## start THE INPUT

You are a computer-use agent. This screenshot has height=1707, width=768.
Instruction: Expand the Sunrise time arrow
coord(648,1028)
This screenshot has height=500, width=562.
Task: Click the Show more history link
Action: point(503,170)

## end THE INPUT

__TO DO__: Quote the lines above word for word.

__EXERCISE OUTPUT__:
You are a computer-use agent. This screenshot has height=1707, width=768.
Instruction: Expand the Sunrise time arrow
coord(648,1028)
This screenshot has height=500, width=562.
Task: Click the Show more history link
Action: point(503,170)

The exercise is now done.